### The task
When the line containing "At what coordinates should I click to accomplish: Open Settings" appears in the data below, begin copying there and stop only after the line containing "The height and width of the screenshot is (1024, 1280).".
--
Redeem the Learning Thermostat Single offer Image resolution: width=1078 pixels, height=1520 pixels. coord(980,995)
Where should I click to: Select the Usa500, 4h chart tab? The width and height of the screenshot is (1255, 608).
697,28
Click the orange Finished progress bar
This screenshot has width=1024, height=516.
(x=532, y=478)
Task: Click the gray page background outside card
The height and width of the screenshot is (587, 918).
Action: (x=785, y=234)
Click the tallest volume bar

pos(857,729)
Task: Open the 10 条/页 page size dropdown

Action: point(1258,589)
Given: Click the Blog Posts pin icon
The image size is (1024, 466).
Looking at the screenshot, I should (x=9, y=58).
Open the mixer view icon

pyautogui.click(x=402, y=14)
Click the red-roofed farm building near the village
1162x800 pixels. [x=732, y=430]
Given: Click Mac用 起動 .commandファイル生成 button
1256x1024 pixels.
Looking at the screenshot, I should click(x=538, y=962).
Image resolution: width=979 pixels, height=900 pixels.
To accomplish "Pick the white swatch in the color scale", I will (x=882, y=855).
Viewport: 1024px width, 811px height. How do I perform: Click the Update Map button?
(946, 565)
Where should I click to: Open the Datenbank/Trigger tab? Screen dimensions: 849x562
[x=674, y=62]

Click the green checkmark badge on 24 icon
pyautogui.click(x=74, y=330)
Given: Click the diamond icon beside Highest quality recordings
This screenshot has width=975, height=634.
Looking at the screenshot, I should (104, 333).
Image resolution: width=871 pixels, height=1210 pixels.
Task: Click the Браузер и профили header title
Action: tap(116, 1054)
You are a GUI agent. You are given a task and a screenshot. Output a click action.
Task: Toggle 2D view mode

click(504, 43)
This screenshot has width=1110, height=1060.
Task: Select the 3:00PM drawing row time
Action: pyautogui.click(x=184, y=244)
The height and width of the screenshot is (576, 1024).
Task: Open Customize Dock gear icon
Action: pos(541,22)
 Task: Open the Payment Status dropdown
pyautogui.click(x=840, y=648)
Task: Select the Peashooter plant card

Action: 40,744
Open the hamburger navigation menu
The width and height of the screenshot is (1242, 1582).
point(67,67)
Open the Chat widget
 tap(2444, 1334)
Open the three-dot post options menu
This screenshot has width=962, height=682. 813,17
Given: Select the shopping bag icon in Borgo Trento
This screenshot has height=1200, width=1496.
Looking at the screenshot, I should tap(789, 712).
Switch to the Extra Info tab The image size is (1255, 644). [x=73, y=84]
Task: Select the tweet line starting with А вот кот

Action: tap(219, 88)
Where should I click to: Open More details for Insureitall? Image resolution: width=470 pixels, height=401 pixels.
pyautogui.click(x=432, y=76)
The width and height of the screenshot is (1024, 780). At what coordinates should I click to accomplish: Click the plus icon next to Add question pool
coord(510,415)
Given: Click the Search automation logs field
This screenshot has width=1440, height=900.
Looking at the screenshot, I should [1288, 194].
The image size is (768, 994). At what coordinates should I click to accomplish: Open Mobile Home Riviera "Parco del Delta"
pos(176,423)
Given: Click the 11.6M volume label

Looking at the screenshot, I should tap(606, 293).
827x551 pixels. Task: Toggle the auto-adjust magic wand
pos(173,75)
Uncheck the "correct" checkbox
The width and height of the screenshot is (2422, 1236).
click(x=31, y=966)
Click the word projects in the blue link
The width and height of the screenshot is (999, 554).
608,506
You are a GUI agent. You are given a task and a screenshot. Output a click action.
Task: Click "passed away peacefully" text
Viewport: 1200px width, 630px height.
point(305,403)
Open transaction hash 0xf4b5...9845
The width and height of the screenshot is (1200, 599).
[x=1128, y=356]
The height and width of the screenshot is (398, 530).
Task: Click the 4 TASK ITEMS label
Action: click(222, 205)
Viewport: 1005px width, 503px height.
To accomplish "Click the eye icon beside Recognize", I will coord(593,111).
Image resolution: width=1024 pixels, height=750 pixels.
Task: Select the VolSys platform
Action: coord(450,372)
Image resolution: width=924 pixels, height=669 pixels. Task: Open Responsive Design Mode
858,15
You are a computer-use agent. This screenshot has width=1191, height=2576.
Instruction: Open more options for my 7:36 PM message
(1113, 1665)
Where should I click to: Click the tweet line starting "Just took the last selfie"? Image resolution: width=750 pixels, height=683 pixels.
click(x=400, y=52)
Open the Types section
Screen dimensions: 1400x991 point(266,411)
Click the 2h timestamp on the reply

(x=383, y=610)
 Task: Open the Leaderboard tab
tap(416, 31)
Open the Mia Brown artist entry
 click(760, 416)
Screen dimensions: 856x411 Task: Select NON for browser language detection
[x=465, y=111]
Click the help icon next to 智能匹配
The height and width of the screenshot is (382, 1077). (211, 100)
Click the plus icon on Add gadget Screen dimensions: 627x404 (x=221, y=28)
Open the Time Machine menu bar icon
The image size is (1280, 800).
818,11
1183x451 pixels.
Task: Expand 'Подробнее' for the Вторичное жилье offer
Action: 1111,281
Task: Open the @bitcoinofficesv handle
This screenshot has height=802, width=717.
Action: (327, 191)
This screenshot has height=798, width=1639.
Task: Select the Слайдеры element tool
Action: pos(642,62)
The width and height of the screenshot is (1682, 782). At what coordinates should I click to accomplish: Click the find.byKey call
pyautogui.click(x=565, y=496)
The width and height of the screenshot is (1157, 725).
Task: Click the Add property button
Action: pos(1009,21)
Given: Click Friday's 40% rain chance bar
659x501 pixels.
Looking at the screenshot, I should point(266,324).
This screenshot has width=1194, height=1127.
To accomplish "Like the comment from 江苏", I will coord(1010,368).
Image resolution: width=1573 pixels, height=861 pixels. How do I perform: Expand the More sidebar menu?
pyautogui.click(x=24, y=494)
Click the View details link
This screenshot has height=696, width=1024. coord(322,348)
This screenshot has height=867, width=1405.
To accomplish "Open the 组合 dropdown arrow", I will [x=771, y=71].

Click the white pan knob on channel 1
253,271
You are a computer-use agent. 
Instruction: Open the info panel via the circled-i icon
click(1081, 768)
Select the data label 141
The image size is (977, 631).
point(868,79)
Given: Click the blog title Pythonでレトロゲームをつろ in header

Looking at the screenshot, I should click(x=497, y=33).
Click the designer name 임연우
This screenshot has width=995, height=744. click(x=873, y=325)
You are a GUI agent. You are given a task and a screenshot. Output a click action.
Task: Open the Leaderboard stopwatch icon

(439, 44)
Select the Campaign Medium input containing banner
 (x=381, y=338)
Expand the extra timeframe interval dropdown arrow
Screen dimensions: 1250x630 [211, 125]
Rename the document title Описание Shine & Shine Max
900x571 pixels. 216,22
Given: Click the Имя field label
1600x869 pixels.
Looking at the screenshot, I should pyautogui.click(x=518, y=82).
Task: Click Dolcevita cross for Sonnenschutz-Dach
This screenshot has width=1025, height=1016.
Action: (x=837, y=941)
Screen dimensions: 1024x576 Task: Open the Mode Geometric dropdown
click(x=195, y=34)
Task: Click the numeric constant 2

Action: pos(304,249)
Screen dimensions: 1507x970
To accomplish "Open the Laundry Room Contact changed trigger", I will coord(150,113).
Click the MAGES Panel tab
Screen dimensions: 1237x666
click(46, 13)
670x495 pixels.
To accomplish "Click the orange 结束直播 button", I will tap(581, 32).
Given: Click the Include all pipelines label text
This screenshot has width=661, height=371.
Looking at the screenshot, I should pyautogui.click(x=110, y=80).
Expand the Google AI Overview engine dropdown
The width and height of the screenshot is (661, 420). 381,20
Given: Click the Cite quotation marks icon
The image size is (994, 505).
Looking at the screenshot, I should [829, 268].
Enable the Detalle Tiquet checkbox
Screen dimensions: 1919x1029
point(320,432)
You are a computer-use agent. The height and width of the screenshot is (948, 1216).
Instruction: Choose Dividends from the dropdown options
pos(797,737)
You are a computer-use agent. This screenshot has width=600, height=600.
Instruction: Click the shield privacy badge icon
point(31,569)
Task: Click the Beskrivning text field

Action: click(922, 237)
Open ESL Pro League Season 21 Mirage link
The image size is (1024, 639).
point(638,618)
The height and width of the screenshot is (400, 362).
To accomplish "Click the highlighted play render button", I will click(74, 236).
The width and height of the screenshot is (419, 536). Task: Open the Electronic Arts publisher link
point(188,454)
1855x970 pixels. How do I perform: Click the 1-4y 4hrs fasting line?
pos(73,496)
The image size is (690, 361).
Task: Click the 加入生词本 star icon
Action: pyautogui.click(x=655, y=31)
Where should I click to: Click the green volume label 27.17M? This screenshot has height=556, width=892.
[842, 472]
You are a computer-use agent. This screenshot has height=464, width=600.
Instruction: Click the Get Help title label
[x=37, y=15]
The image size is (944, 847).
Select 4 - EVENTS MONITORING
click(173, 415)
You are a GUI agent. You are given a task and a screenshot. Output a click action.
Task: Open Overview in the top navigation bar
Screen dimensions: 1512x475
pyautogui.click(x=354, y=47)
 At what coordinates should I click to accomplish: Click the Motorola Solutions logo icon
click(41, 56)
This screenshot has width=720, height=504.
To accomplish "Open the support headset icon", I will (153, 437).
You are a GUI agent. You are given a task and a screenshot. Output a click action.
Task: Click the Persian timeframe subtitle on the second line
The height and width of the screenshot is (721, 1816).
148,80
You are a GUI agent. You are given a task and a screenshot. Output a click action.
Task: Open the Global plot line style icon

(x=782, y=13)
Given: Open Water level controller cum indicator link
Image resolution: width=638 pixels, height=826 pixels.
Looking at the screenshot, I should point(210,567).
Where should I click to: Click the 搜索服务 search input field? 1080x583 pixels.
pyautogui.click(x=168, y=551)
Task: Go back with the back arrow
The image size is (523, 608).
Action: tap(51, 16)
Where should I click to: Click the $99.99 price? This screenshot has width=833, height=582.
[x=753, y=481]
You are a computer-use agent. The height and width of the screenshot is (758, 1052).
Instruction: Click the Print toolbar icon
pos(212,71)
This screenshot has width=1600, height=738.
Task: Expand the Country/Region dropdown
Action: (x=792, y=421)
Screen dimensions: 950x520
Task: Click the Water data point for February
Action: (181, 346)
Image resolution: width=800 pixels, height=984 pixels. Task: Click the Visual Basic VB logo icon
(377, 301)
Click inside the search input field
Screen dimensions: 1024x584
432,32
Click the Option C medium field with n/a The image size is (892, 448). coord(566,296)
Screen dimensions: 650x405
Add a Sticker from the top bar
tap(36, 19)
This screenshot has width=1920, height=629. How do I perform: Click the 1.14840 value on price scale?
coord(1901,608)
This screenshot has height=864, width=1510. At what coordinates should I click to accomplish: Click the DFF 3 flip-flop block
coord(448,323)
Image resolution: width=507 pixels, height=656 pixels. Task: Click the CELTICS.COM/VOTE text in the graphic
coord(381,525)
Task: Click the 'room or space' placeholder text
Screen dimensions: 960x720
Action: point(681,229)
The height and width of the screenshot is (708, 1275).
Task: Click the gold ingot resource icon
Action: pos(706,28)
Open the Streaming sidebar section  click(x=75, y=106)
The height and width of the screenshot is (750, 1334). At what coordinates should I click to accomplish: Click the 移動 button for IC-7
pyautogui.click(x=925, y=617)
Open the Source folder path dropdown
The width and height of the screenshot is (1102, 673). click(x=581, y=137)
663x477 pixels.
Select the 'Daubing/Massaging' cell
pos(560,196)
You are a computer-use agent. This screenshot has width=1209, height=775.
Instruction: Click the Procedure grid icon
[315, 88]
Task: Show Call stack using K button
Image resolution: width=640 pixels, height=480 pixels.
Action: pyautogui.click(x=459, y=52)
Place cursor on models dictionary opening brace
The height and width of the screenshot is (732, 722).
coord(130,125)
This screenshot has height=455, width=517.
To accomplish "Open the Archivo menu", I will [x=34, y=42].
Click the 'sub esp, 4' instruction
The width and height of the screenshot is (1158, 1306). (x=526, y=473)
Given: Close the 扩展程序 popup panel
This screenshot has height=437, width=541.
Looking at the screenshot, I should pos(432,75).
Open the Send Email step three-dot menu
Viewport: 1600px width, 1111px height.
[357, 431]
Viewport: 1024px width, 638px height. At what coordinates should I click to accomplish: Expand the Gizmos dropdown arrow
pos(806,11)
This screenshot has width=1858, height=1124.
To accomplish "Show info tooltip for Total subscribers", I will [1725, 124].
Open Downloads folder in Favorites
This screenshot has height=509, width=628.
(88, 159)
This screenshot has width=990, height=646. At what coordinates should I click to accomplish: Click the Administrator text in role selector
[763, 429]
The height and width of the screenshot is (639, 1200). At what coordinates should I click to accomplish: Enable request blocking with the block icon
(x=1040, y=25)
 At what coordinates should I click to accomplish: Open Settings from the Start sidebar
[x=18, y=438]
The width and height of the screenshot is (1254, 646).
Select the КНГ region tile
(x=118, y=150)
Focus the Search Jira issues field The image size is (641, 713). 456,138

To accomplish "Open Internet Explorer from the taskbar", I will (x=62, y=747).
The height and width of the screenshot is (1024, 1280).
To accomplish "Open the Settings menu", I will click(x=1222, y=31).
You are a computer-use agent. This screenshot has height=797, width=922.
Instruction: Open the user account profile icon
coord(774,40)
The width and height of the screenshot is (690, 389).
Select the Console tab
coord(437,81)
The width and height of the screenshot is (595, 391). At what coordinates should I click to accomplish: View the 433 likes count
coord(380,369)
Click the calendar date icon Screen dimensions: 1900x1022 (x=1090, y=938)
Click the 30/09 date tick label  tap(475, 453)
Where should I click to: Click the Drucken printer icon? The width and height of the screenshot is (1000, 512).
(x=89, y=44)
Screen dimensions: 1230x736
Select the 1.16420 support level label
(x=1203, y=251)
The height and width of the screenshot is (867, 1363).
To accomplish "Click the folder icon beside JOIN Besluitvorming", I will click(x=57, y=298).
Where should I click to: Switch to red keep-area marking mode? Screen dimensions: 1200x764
--
### Task solution
 At what coordinates should I click to accomplish: Open Settings from the Start sidebar
[x=18, y=438]
The width and height of the screenshot is (1254, 646).
Select the КНГ region tile
(x=118, y=150)
Focus the Search Jira issues field The image size is (641, 713). 456,138

To accomplish "Open Internet Explorer from the taskbar", I will (x=62, y=747).
The height and width of the screenshot is (1024, 1280).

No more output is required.